Dress-up clothes are a big deal in our house, and we have an extensive collection of costumes packed into their own trunk, pictured behind Jenna(2.5).  When my son Bruce was three and four, my MIL would take him to buy a new costume once a month.  We also have a lot of hand-me-down costumes.  So now, sometimes I even have trouble closing the trunk’s lid.

Since my husband and I have chosen for our kids to go to Montessori for preschool, having a giant hoard of dress-up clothes for my kids to dally with is really important.  True Montessori schools like the one Jenna is registered to attend in the fall, do not by nature include dramatic play activities.  In fact, if you visit a “Montessori” school and see kids dressed up like firefighters, it’s a safe bet that you are seeing a fake Montessori.  Since Montessori isn’t a licensed term, any school can slap it on their title without consequence.  A real Montessori school will have a bevy of bizarre objects and manipulatives for the kids to “work” with, that you don’t even recognize.  I often found myself staring through the one way window at Bruce’s preschool class thinking “What the heck is that thing?”

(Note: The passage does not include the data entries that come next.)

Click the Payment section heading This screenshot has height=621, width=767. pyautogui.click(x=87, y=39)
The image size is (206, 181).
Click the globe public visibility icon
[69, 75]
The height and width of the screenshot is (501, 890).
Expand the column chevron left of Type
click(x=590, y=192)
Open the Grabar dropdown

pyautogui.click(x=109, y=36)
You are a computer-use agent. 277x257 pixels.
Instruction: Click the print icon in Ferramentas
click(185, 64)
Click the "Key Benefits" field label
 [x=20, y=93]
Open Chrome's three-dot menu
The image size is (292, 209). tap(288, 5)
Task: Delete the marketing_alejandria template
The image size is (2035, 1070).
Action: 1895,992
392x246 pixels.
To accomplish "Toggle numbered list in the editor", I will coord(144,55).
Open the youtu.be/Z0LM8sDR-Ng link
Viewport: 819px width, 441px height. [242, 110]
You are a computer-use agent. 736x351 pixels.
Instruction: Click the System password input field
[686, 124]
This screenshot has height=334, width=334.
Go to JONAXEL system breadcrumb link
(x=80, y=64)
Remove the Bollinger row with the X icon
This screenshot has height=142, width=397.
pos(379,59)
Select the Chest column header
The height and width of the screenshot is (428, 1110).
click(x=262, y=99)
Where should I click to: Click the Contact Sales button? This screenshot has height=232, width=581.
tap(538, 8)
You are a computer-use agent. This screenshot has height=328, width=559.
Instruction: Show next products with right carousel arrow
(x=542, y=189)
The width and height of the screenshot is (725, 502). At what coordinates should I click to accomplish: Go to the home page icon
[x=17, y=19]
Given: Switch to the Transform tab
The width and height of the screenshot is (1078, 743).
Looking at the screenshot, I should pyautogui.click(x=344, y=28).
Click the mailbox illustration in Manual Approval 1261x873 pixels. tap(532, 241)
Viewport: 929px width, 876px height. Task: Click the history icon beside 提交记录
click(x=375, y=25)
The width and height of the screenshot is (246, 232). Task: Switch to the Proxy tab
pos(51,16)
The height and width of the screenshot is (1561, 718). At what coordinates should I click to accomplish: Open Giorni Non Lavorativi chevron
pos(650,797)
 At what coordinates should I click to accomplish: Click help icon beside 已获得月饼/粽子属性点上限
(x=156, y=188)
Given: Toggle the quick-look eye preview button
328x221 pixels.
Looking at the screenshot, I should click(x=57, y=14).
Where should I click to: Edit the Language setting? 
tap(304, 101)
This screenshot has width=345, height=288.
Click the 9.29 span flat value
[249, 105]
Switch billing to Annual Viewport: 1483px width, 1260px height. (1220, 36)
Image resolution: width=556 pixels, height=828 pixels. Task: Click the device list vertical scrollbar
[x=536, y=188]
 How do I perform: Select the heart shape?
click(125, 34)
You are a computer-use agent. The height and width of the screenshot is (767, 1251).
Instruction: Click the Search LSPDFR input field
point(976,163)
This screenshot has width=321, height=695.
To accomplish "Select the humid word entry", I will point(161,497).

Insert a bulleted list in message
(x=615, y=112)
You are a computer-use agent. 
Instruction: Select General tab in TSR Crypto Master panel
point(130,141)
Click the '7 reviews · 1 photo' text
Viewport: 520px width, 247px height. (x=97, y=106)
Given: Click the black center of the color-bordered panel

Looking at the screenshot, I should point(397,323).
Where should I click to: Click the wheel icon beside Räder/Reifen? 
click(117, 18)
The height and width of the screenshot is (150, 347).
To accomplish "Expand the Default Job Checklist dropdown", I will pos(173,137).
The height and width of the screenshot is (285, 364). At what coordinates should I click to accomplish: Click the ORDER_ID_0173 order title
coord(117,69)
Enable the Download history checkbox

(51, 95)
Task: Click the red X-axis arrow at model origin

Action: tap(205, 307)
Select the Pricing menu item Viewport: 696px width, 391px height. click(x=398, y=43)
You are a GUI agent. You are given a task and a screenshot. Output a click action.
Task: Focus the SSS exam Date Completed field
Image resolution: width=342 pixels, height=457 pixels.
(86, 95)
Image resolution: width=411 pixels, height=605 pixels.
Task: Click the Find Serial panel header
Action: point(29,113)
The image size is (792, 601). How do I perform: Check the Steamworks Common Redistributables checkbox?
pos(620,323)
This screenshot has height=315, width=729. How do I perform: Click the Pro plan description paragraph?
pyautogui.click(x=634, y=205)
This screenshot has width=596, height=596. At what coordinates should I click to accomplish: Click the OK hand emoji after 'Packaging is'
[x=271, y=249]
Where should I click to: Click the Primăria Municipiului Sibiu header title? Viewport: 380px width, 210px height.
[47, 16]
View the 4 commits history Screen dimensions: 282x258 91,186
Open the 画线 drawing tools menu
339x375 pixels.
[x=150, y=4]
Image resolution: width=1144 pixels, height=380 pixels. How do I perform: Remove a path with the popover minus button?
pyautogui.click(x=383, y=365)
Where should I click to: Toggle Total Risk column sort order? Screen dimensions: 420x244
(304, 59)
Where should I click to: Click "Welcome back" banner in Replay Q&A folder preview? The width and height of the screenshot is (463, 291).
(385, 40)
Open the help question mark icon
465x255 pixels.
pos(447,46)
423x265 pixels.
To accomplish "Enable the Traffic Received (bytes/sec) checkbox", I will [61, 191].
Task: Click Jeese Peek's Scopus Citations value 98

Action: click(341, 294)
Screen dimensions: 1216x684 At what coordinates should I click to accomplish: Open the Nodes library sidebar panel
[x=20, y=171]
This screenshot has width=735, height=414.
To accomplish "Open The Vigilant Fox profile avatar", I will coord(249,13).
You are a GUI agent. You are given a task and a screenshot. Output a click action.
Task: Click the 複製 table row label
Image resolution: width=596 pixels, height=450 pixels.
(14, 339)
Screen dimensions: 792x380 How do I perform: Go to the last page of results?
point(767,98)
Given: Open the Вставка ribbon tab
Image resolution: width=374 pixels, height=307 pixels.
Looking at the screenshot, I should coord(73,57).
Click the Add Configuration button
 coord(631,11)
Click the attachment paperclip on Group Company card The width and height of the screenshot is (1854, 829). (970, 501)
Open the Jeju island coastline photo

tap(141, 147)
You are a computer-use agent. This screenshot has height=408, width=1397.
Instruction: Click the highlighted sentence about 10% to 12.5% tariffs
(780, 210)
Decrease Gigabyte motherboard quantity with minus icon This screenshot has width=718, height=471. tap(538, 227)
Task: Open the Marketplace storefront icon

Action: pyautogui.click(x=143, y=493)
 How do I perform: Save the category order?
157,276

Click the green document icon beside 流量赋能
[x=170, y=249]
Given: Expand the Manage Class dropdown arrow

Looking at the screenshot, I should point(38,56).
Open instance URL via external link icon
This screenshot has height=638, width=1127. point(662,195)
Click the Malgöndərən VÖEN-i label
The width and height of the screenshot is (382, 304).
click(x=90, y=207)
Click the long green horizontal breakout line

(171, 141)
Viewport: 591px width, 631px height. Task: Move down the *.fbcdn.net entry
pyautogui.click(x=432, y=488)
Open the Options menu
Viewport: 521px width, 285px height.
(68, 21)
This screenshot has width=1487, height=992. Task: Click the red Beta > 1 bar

Some educators and parents give the Montessori philosophy a really hard time because of its stance against dramatic play.  After all, research shows that dramatic play is really important for children, and can actually make them smarter.  My opinion is that it is really easy for families like ours to have dress-up clothes, toy kitchens, toy lawn mowers etc. at home.  What is difficult is to recreate the highly unusual activities they have going on in good Montessori classrooms.  Jen at Post-Apocalyptic Homeschool does a really good job creating Montessori styled experiences for her son at home, but boy is she dedicated!  That’s a lot of work! 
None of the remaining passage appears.